> The problem: Begin at the line below that has "Task: Open the Admin shield icon" and stop after the line that has "The image size is (831, 407).". Please restate only those lines, word for word.

> Supplied data:
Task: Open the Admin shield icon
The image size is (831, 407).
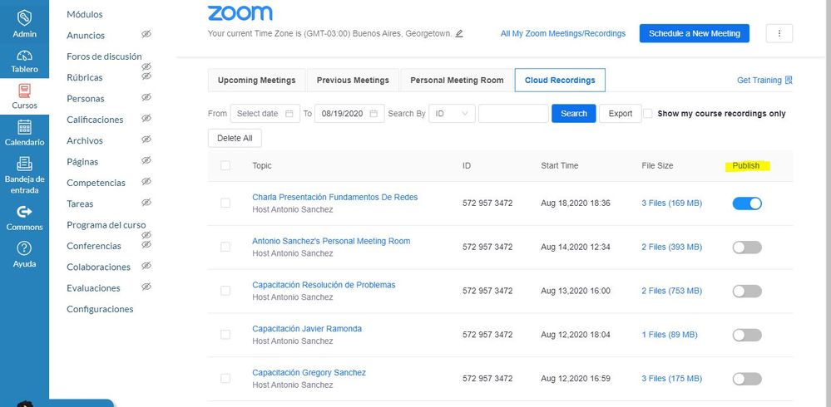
* * *
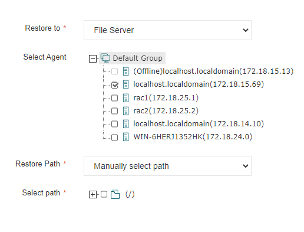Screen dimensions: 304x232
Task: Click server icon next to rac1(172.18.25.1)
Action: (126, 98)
--
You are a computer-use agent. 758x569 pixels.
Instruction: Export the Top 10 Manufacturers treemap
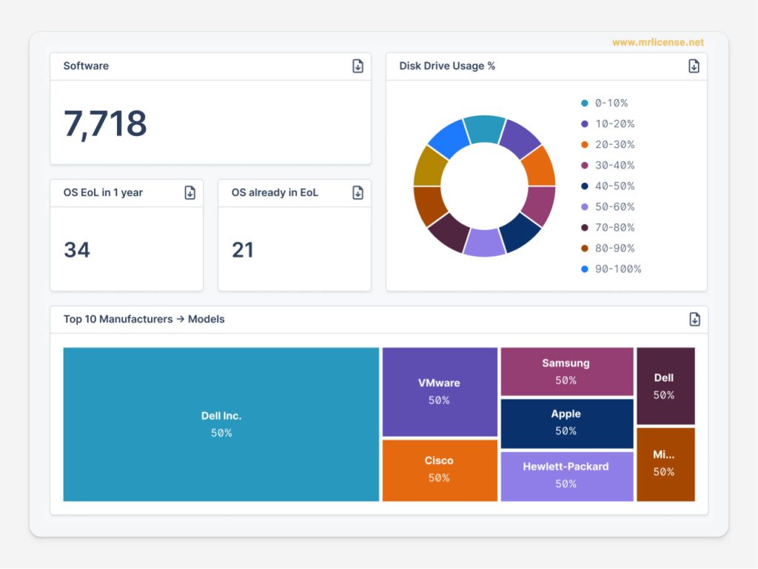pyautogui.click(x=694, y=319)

> Answer space:
Task: Open the Admin shield icon
The image size is (831, 407).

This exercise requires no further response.